» WORK ITEM
Would you set down every entry shown below, precisely as written?

*** RECORDS PROVIDED ***

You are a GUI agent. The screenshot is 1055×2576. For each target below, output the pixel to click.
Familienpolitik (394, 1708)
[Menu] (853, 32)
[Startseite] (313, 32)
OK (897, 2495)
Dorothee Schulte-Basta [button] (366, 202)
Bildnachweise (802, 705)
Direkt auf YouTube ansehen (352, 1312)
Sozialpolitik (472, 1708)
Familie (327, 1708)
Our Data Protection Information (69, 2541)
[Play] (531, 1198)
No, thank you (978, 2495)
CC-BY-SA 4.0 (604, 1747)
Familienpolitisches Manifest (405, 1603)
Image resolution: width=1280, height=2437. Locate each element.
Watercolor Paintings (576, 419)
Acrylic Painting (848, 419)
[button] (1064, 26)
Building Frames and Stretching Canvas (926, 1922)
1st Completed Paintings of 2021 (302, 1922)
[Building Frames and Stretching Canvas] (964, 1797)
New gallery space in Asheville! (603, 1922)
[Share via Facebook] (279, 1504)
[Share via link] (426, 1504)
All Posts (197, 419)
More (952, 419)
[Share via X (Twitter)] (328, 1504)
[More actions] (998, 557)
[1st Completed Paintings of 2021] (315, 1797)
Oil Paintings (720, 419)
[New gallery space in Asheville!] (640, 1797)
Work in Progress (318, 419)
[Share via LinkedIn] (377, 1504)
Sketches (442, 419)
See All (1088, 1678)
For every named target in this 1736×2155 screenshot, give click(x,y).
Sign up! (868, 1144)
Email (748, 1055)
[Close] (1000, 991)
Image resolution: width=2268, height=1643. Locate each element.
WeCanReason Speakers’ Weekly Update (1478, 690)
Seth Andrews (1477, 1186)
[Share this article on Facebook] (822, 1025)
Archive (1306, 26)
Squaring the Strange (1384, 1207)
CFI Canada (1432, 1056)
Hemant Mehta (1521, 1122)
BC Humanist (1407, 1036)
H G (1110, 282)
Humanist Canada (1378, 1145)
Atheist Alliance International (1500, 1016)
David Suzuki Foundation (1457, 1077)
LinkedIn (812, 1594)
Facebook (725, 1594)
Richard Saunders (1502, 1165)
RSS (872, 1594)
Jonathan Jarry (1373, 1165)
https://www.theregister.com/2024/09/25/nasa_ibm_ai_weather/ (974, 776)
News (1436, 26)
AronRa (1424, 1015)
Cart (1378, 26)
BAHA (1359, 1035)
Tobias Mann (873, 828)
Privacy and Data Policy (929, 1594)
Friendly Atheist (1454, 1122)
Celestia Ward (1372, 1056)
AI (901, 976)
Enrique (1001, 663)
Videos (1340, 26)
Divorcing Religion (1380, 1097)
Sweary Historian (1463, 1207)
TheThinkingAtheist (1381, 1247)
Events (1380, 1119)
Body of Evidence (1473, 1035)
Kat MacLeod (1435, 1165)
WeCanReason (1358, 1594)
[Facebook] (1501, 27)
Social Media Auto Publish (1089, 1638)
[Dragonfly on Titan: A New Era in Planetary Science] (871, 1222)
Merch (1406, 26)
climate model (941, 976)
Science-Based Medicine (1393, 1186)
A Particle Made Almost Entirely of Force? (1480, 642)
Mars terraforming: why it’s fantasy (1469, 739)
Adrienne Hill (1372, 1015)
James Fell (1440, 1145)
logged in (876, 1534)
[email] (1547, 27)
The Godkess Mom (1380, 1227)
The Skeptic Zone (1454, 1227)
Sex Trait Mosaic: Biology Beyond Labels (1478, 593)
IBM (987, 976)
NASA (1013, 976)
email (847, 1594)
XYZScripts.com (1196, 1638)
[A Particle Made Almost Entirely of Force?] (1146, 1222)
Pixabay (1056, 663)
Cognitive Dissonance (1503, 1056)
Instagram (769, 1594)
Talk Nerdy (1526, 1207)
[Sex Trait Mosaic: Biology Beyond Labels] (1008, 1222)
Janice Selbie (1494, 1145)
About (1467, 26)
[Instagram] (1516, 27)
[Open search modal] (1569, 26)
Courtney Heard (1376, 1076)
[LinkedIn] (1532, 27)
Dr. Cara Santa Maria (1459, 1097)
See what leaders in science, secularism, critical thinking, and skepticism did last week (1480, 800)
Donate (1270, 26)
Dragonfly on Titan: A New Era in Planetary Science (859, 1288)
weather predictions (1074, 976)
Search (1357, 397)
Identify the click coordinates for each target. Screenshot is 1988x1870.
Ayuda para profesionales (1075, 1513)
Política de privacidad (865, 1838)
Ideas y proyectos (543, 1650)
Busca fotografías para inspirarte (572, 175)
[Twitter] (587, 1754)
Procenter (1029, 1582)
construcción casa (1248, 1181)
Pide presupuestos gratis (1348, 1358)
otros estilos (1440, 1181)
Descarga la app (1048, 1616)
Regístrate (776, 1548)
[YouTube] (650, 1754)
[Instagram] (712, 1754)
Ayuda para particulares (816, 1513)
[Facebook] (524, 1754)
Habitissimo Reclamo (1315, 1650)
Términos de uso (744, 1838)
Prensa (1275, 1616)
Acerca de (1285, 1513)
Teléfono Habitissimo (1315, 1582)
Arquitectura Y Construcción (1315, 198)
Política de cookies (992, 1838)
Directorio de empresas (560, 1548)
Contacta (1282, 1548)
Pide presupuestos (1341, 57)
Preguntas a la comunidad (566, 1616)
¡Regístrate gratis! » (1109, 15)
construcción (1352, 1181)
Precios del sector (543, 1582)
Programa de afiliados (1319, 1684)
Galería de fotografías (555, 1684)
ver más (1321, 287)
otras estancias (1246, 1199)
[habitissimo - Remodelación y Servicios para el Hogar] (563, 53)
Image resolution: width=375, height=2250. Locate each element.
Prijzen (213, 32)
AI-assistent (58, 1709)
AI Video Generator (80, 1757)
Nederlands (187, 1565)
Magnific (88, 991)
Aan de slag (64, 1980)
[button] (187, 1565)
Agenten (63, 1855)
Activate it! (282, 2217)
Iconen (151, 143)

*** End of RECORDS PROVIDED ***

» OUTPUT BELOW
You are a GUI agent. The screenshot is 1055×2576. For each target below, output the pixel to click.
Familienpolitik (394, 1708)
[Menu] (853, 32)
[Startseite] (313, 32)
OK (897, 2495)
Dorothee Schulte-Basta [button] (366, 202)
Bildnachweise (802, 705)
Direkt auf YouTube ansehen (352, 1312)
Sozialpolitik (472, 1708)
Familie (327, 1708)
Our Data Protection Information (69, 2541)
[Play] (531, 1198)
No, thank you (978, 2495)
CC-BY-SA 4.0 (604, 1747)
Familienpolitisches Manifest (405, 1603)
Image resolution: width=1280, height=2437. Locate each element.
Watercolor Paintings (576, 419)
Acrylic Painting (848, 419)
[button] (1064, 26)
Building Frames and Stretching Canvas (926, 1922)
1st Completed Paintings of 2021 (302, 1922)
[Building Frames and Stretching Canvas] (964, 1797)
New gallery space in Asheville! (603, 1922)
[Share via Facebook] (279, 1504)
[Share via link] (426, 1504)
All Posts (197, 419)
More (952, 419)
[Share via X (Twitter)] (328, 1504)
[More actions] (998, 557)
[1st Completed Paintings of 2021] (315, 1797)
Oil Paintings (720, 419)
[New gallery space in Asheville!] (640, 1797)
Work in Progress (318, 419)
[Share via LinkedIn] (377, 1504)
Sketches (442, 419)
See All (1088, 1678)
For every named target in this 1736×2155 screenshot, give click(x,y).
Sign up! (868, 1144)
Email (748, 1055)
[Close] (1000, 991)
Image resolution: width=2268, height=1643. Locate each element.
WeCanReason Speakers’ Weekly Update (1478, 690)
Seth Andrews (1477, 1186)
[Share this article on Facebook] (822, 1025)
Archive (1306, 26)
Squaring the Strange (1384, 1207)
CFI Canada (1432, 1056)
Hemant Mehta (1521, 1122)
BC Humanist (1407, 1036)
H G (1110, 282)
Humanist Canada (1378, 1145)
Atheist Alliance International (1500, 1016)
David Suzuki Foundation (1457, 1077)
LinkedIn (812, 1594)
Facebook (725, 1594)
Richard Saunders (1502, 1165)
RSS (872, 1594)
Jonathan Jarry (1373, 1165)
https://www.theregister.com/2024/09/25/nasa_ibm_ai_weather/ (974, 776)
News (1436, 26)
AronRa (1424, 1015)
Cart (1378, 26)
BAHA (1359, 1035)
Tobias Mann (873, 828)
Privacy and Data Policy (929, 1594)
Friendly Atheist (1454, 1122)
Celestia Ward (1372, 1056)
AI (901, 976)
Enrique (1001, 663)
Videos (1340, 26)
Divorcing Religion (1380, 1097)
Sweary Historian (1463, 1207)
TheThinkingAtheist (1381, 1247)
Events (1380, 1119)
Body of Evidence (1473, 1035)
Kat MacLeod (1435, 1165)
WeCanReason (1358, 1594)
[Facebook] (1501, 27)
Social Media Auto Publish (1089, 1638)
[Dragonfly on Titan: A New Era in Planetary Science] (871, 1222)
Merch (1406, 26)
climate model (941, 976)
Science-Based Medicine (1393, 1186)
A Particle Made Almost Entirely of Force? (1480, 642)
Mars terraforming: why it’s fantasy (1469, 739)
Adrienne Hill (1372, 1015)
James Fell (1440, 1145)
logged in (876, 1534)
[email] (1547, 27)
The Godkess Mom (1380, 1227)
The Skeptic Zone (1454, 1227)
Sex Trait Mosaic: Biology Beyond Labels (1478, 593)
IBM (987, 976)
NASA (1013, 976)
email (847, 1594)
XYZScripts.com (1196, 1638)
[A Particle Made Almost Entirely of Force?] (1146, 1222)
Pixabay (1056, 663)
Cognitive Dissonance (1503, 1056)
Instagram (769, 1594)
Talk Nerdy (1526, 1207)
[Sex Trait Mosaic: Biology Beyond Labels] (1008, 1222)
Janice Selbie (1494, 1145)
About (1467, 26)
[Instagram] (1516, 27)
[Open search modal] (1569, 26)
Courtney Heard (1376, 1076)
[LinkedIn] (1532, 27)
Dr. Cara Santa Maria (1459, 1097)
See what leaders in science, secularism, critical thinking, and skepticism did last week (1480, 800)
Donate (1270, 26)
Dragonfly on Titan: A New Era in Planetary Science (859, 1288)
weather predictions (1074, 976)
Search (1357, 397)
Identify the click coordinates for each target. Screenshot is 1988x1870.
Ayuda para profesionales (1075, 1513)
Política de privacidad (865, 1838)
Ideas y proyectos (543, 1650)
Busca fotografías para inspirarte (572, 175)
[Twitter] (587, 1754)
Procenter (1029, 1582)
construcción casa (1248, 1181)
Pide presupuestos gratis (1348, 1358)
otros estilos (1440, 1181)
Descarga la app (1048, 1616)
Regístrate (776, 1548)
[YouTube] (650, 1754)
[Instagram] (712, 1754)
Ayuda para particulares (816, 1513)
[Facebook] (524, 1754)
Habitissimo Reclamo (1315, 1650)
Términos de uso (744, 1838)
Prensa (1275, 1616)
Acerca de (1285, 1513)
Teléfono Habitissimo (1315, 1582)
Arquitectura Y Construcción (1315, 198)
Política de cookies (992, 1838)
Directorio de empresas (560, 1548)
Contacta (1282, 1548)
Pide presupuestos (1341, 57)
Preguntas a la comunidad (566, 1616)
¡Regístrate gratis! » (1109, 15)
construcción (1352, 1181)
Precios del sector (543, 1582)
Programa de afiliados (1319, 1684)
Galería de fotografías (555, 1684)
ver más (1321, 287)
otras estancias (1246, 1199)
[habitissimo - Remodelación y Servicios para el Hogar] (563, 53)
Image resolution: width=375, height=2250. Locate each element.
Prijzen (213, 32)
AI-assistent (58, 1709)
AI Video Generator (80, 1757)
Nederlands (187, 1565)
Magnific (88, 991)
Aan de slag (64, 1980)
[button] (187, 1565)
Agenten (63, 1855)
Activate it! (282, 2217)
Iconen (151, 143)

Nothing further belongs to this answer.